Microfluidic devices formed of structured consolidated frit defining recesses or passages between two or more substrates have been developed in previous work by the present inventors and/or their associates, as disclosed for example in U.S. Pat. No. 6,769,444, “Microfluidic Device and Manufacture Thereof” and related patents or patent publications. Methods disclosed therein include various steps including providing a first substrate, providing a second substrate, forming a first frit structure on a facing surface of said first substrate, forming a second frit structure on a facing surface of said second substrate, and consolidating said first substrate and said second substrate and said first and second frit structures together, with facing surfaces toward each other, so as to form one or more consolidated-frit-defined recesses or passages between said first and second substrates. In devices of this type, because the consolidated frit defines the fluidic passages, the passages can be lined with the glass or glass-ceramic material of the consolidated frit, even if a non-glass substrate is used.
Another approach to making glass microfluidic devices, disclosed for example in International Patent Publication WO 03/086958 involves vapor deposition of the glass on a surface of a temporary substrate that is shaped to serve as a negative mold for the shape to be produced. After glass is formed on the surface by vapor deposition, the temporary substrate is removed from the glass by wet etching.

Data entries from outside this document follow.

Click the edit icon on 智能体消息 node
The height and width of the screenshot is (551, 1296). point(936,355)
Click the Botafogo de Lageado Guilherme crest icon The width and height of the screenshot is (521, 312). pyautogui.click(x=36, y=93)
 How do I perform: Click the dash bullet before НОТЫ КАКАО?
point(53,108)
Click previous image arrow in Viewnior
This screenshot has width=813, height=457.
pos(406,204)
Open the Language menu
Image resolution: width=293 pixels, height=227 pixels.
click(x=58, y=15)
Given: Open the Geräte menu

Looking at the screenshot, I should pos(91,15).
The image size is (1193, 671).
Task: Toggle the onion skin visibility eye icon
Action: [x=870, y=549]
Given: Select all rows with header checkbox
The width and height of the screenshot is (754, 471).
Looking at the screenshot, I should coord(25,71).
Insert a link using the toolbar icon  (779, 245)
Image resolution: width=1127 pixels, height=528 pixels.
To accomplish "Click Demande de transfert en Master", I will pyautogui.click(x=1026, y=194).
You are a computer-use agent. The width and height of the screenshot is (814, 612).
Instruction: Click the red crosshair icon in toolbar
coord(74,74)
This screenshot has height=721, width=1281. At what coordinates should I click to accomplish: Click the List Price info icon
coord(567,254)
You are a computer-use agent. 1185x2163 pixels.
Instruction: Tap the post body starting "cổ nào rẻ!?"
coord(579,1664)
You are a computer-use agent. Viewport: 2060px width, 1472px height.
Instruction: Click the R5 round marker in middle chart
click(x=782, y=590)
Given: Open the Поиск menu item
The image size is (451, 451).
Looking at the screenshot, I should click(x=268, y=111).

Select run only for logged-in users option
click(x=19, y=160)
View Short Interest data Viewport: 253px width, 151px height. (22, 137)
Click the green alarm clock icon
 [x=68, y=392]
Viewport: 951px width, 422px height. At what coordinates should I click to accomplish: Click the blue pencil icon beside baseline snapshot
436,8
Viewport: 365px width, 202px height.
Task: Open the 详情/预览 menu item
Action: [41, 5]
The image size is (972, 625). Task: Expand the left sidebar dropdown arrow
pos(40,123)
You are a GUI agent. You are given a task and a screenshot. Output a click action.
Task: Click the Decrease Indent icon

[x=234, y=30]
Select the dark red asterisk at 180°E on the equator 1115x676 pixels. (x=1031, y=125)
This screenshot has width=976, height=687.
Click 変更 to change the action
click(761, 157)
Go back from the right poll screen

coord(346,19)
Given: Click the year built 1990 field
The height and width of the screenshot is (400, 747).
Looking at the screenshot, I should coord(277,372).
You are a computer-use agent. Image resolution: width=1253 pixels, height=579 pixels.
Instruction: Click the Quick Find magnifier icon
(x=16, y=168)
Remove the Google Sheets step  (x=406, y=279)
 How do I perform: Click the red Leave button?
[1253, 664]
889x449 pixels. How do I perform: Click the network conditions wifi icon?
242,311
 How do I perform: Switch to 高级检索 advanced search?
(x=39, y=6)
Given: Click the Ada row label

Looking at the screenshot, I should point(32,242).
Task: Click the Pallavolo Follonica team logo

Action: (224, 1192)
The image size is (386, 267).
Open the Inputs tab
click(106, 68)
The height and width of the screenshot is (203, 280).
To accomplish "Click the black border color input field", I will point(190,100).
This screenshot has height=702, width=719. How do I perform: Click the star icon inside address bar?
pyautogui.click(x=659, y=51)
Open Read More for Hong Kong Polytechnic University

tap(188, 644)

Vapor deposition and etching are relatively slow, expensive and environmentally unfriendly processes.
The present inventors and/or their associates have developed a method of forming a microfluidic device in which a thin sheet of glass is vacuum-formed resulting in an alternating channel structure on opposing sides of the sheet, then closed by fusing with one or more other vacuum-formed or flat sheets, as shown for example in US Patent Publication 2005/0241815. While the method therein disclosed is useful for the purposes described therein, it is desirable to be able to form even finer and more complex structures than is possible with this vacuum-forming technique, including sharp groove angles (e.g., 90°) and a larger variety of channel shapes and sizes.